## Assignment
Only the pictures are to be dropped; return all other data below exactly.

===== Available data

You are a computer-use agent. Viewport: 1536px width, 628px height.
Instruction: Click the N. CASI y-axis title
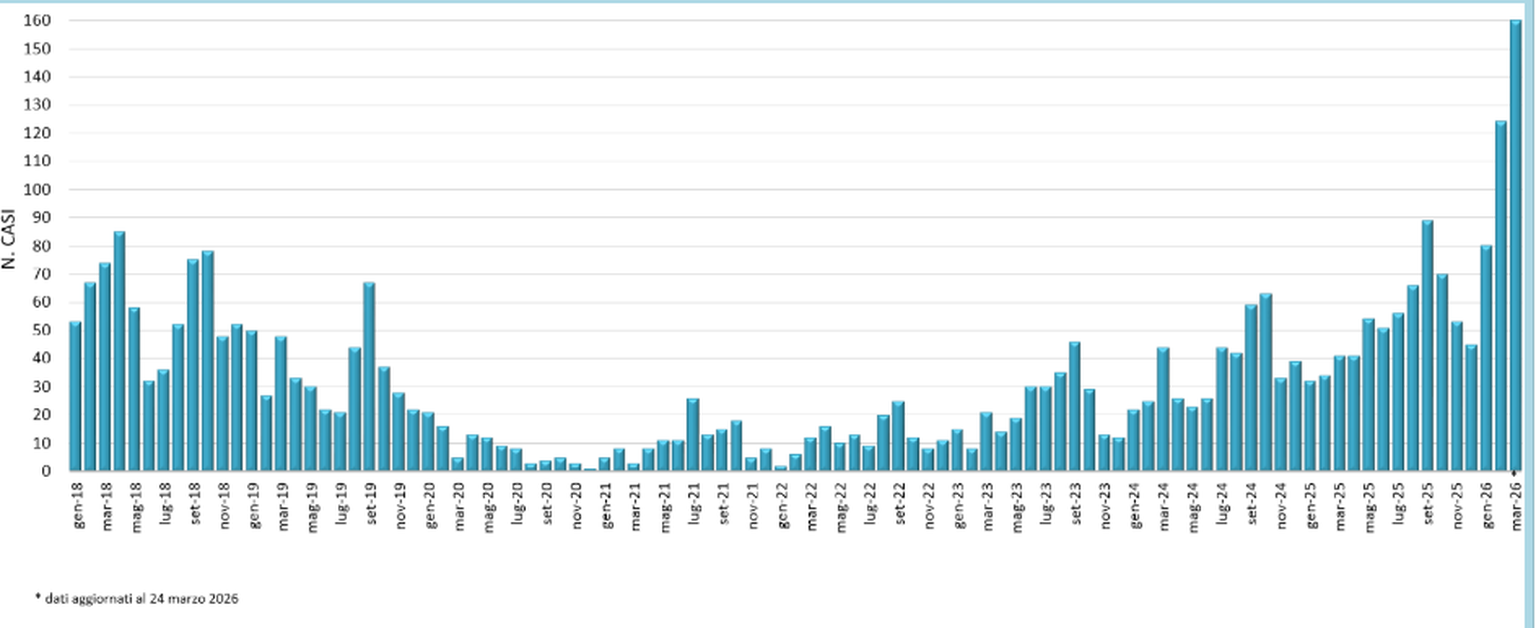(x=9, y=245)
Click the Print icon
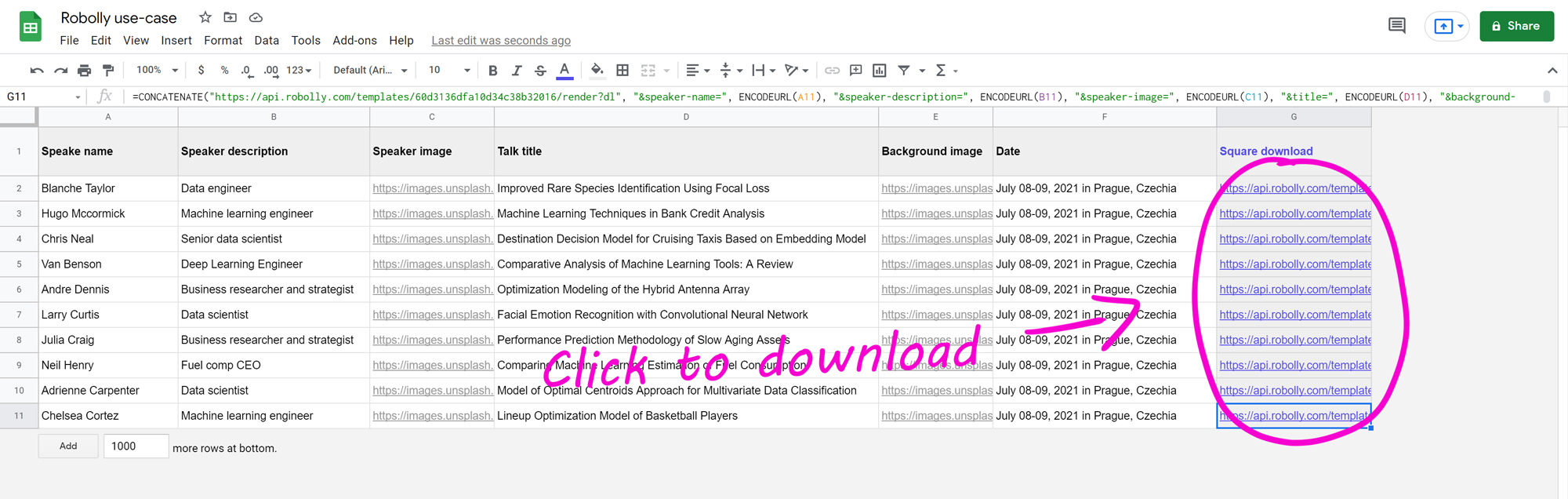 coord(84,71)
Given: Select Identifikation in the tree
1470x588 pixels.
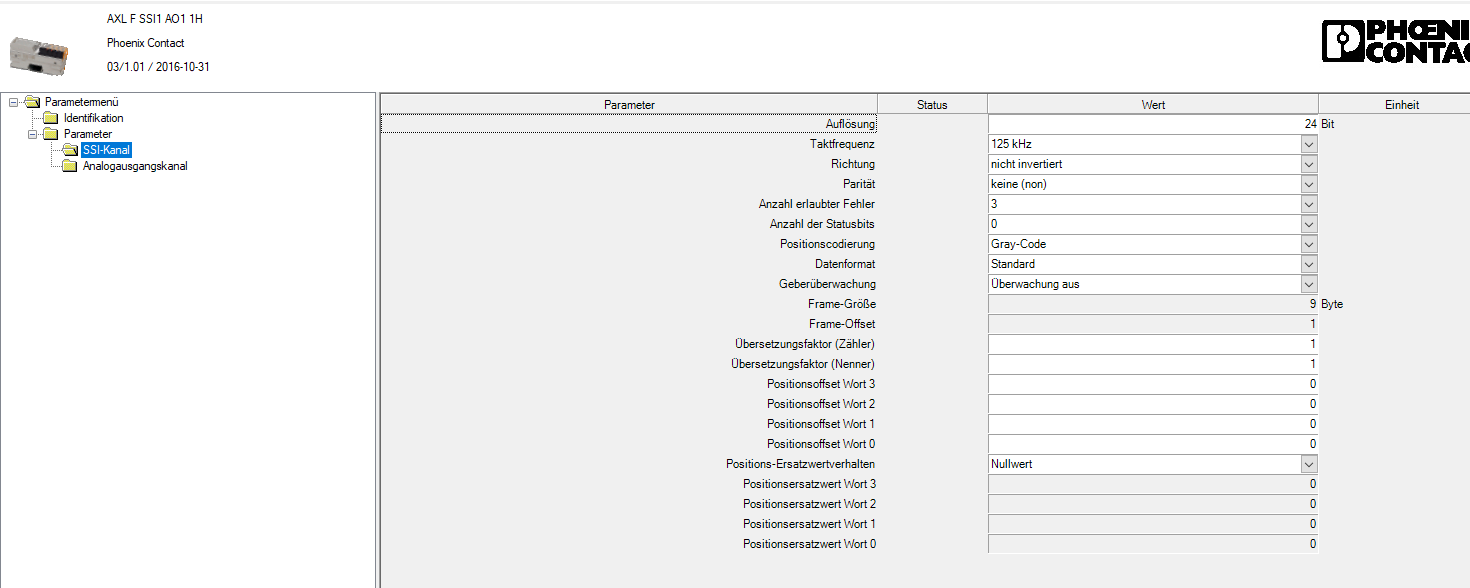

==========

## Written response
You are a computer-use agent. Viewport: 1536px width, 628px height.
Instruction: Click the N. CASI y-axis title
(x=9, y=245)
Click the Print icon
 coord(84,71)
Given: Select Identifikation in the tree
1470x588 pixels.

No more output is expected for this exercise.